À l’encontre du Requiem, la genèse du Te Deum laisse bien des questions en suspens. Berlioz commence le travail de composition vers la fin de 1848 ou au début de 1849 (cf. NL p. 338-40, no. 1245bis [7 février 1849]; CG no. 1246 [23 février 1849]), mais on ne sait ce qui a pu l’inciter à entreprendre à ce moment-là une œuvre chorale de grandes dimensions, dont l’exécution n’allait pas de soi. À l’encontre d’autres grands ouvrages comme le Requiem et la Symphonie funèbre et triomphale, le Te Deum ne résultait pas d’une commande officielle; on ignore aussi quel rôle la visite de Berlioz en Russie en 1847 a pu jouer dans la conception de l’ouvrage (sur toutes ces questions voir les rubriques pertinentes des pages sur Berlioz et la Russie et sur Berlioz et Liszt). Une première version de l’ouvrage est terminée en 1849, mais elle subira des remaniements par la suite, et l’ouvrage comprendra pour finir un total de huit mouvements (CG no. 1552), mais Berlioz désavouera l’un d’eux plus tard (voir ci-dessous). Deux passages importants du Te Deum furent adaptés de la Messe solennelle de 1824-25, condamnée par Berlioz: un passage du Christe rex gloriae, et la partie principale du Te ergo quaesumus.
Berlioz eut beaucoup de mal à faire exécuter l’ouvrage; en 1852 il espérait l’inclure dans une cérémonie pour la consécration de Napoléon III comme Empereur (CG nos. 1525, 1528, 1538, cf. 1568), mais le projet n’aboutit pas, et ce n’est que le 30 avril 1855 que le Te Deum reçut enfin sa première et unique exécution intégrale à St Eustache à Paris, l’année de l’Exposition Universelle à Paris.
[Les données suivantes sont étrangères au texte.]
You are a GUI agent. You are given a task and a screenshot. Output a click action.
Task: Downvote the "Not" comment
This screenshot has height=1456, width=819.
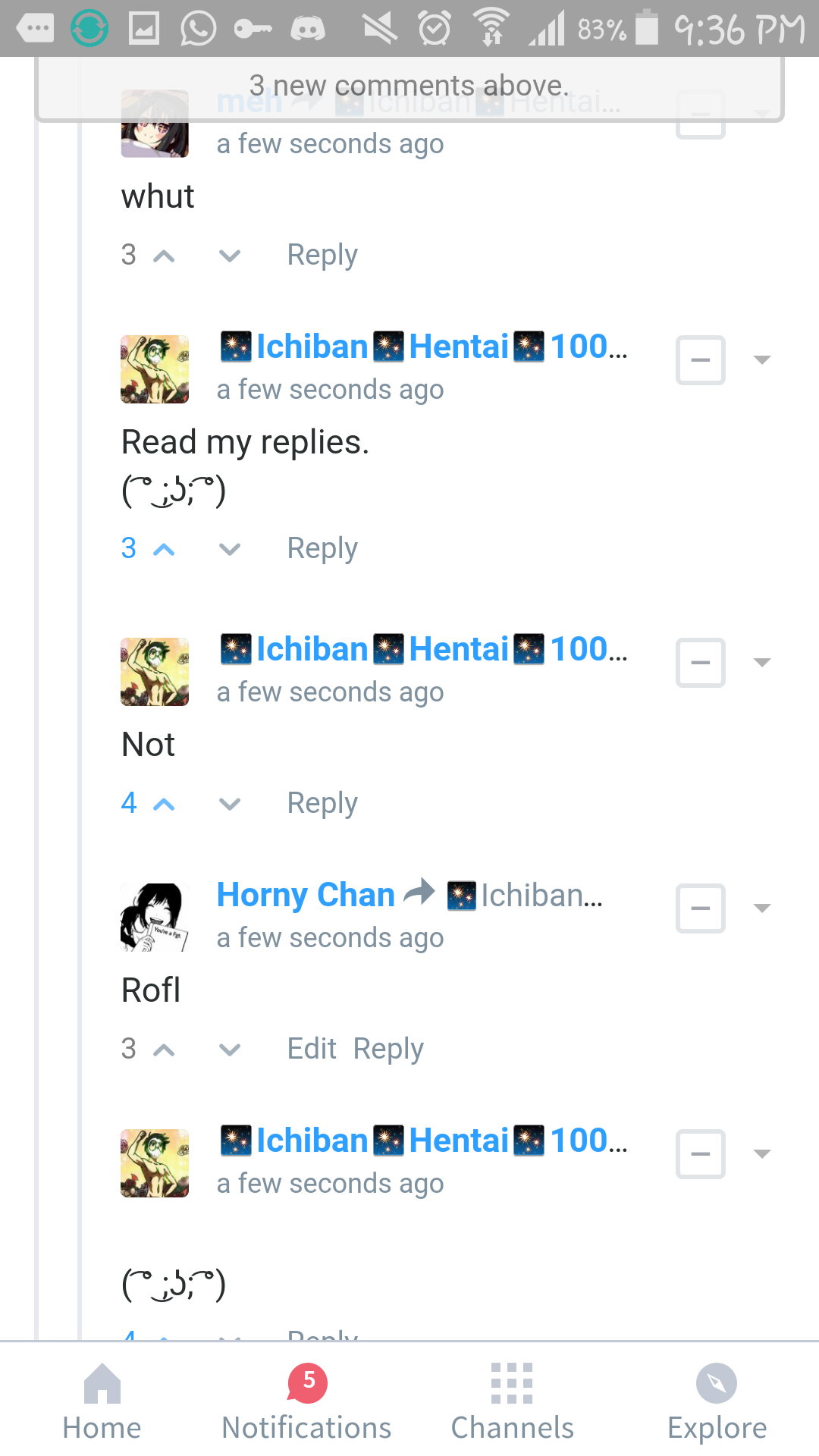point(230,805)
Plusieurs lettres de Berlioz décrivent l’occasion (CG nos. 1959, 1961, 1972; voir aussi le compte-rendu par Edmond Viel). La même année Berlioz put faire entendre plusieurs mouvements de l’ouvrage dans deux grands concerts qu’il donna au Palais de l’Industrie (16 et 24 novembre). Il fit aussi entendre le monumental Judex crederis dans un de ses concerts d’été à Bade (18 août 1857). L’ouvrage fut publié en 1855 et dédié au Prince Albert, mais le Prince ne daigna même pas répondre à la souscription ouverte pour cette publication (CG no. 2211), et le Te Deum ne fut jamais exécuté en Grande Bretagne du vivant de Berlioz. La partition autographe de l’ouvrage fut donnée par Berlioz en 1862 à la Bibliothèque Impériale Publique de St Pétersbourg, en réponse à une demande de Vladimir Stasov, agissant sans doute sur le conseil de Balakirev, grands admirateurs tous deux de Berlioz en Russie; les Russes voyaient dans l’ouvrage le chef-d’œuvre de Berlioz (CG nos. 2650, 2676, 2676bis, cf. 3375). Le don de Berlioz eut une conséquence dont il n’était sans doute pas conscient à l’époque: la partition autographe contenait le Prélude, à l’origine le 3ème mouvement (pour orchestre seul), que Berlioz avait omis de la 1ère exécution de l’ouvrage ainsi que de sa version publiée. Stasov fut ravi de le découvrir lors de la réception de l’autographe, et le morceau fut semble-t-il inclus dans une exécution intégrale du Te Deum donnée à St Pétersbourg en 1868/69 (CG nos. 2676, 3375). Il fut publié pour la première fois dans l’édition Breitkopf des œuvres de Berlioz, d’après la partition autographe (tome 8). (Sur le Prélude voir ci-dessous.)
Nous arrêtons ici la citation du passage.